Surely the rest of the world doesn’t dump a bucket of mayo onto overcooked chunks of chicken breast and call it salad? Celery, almonds and apples may attempt to lighten things up, but they’re usually no match for the smothering blandness of the mayonnaise. There must be a better way.

Our search for one took us to Asia, where cold chicken shines in dishes such as larb, the popular Thai recipe packed with tangy lemon grass and ginger. But our winner was found in China’s Sichuan province.

The name alone sold us: bang-bang chicken salad.

We loved the simplicity of the dish. Poached chicken is shredded, then tossed with a flavorful sauce, sesame paste and julienned vegetables such as cucumbers, then finished with something crunchy, often peanuts. This was a dish with layers of flavor and contrasting textures.

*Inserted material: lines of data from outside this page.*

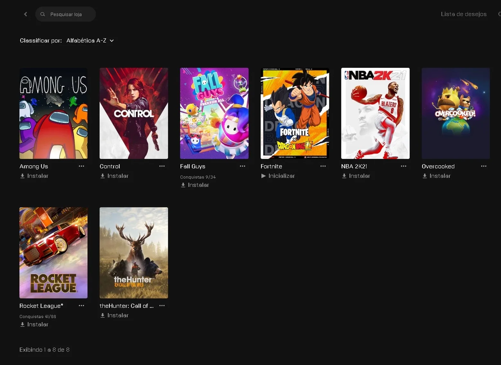The width and height of the screenshot is (501, 365).
Task: Select the Control game cover
Action: point(134,113)
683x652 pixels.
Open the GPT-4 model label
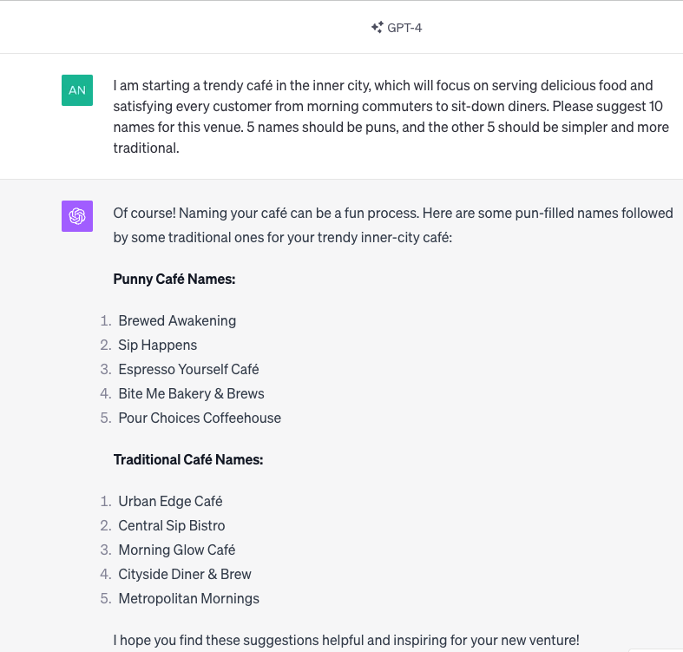tap(404, 28)
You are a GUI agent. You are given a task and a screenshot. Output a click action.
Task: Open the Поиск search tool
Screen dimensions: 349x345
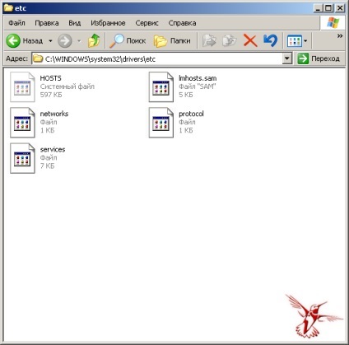[x=128, y=41]
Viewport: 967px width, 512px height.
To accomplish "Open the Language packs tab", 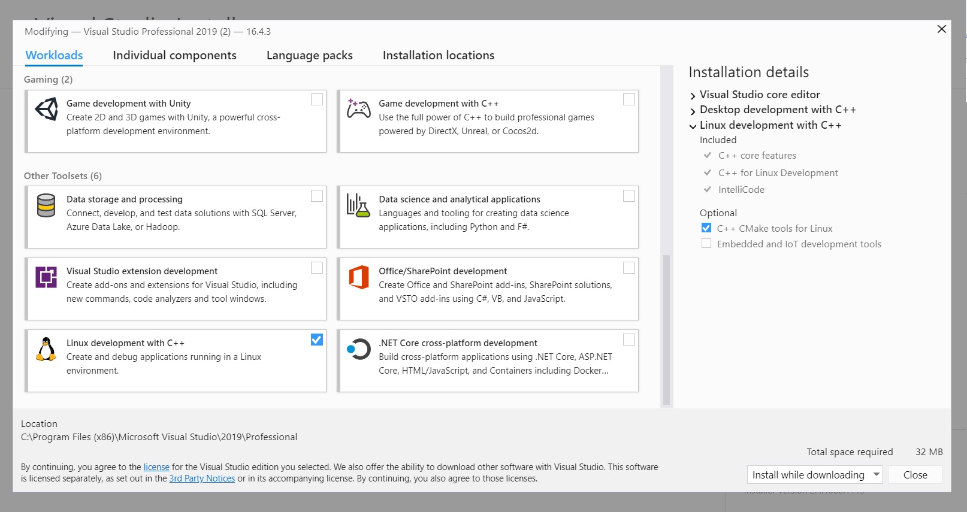I will (309, 55).
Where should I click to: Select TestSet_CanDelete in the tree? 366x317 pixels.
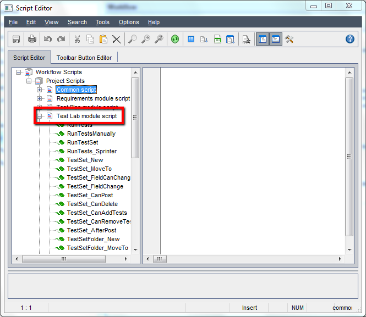pyautogui.click(x=92, y=204)
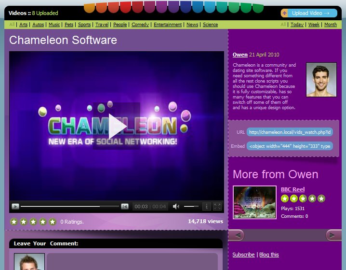This screenshot has height=270, width=346.
Task: Select the Music category
Action: (54, 25)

Conventional wisdom indicates the salad’s distinctive name comes from the way the dish is made—the chicken is pounded to shreds to allow the meat to better soak up a flavorful dressing. In reality, it is more likely derived from the Mandarin for “stick” (possibly a reference to the prep tool used to pound the chicken).

Either way, there’s science behind that banging, The fibers in chicken, especially breast meat, form long bundles surrounded by thin sheets of connective tissue—think of electrical wires wrapped in plastic. Those fibers must be exposed before they can absorb dressing. Shredding them, by way of pounding, is a highly effective way to accomplish this.

Because the chicken is poached in aromatics, flavor is built into this salad from the start. And the method couldn’t have been simpler. We used scallion whites, fresh ginger and garlic to flavor water and sherry. After submerging chicken breasts in the liquid, we brought it to a boil, then turned off the heat, allowing the chicken to finish cooking in residual heat. This flavored the meat and ensured it stayed tender and moist.

While the chicken cooked, we stirred together a vibrant dressing that combined rice vinegar and chili oil with cayenne pepper. Sichuan peppercorns—known for their tendency to deliver a tingling sensation on the tongue—gave us pleasant but not overwhelming heat. The peppercorns are optional, but don’t fear them. The chemicals that give them their zing, sanshools, are related to the capsaicin found in hot chili peppers; they merely act differently on the tongue.

As for the banging, we didn’t raise quite such a ruckus as the name implies. Mashing with a wooden spoon got us the right results (just use a sturdy bowl). To ensure the dressing and chicken really got together, we worked some of the dressing into the chicken shreds using our spoon-bowl method and served the rest of the dressing over the finished salad. Peanuts added crunch, and cucumber provided a cool contrast to our spiced-up chicken salad.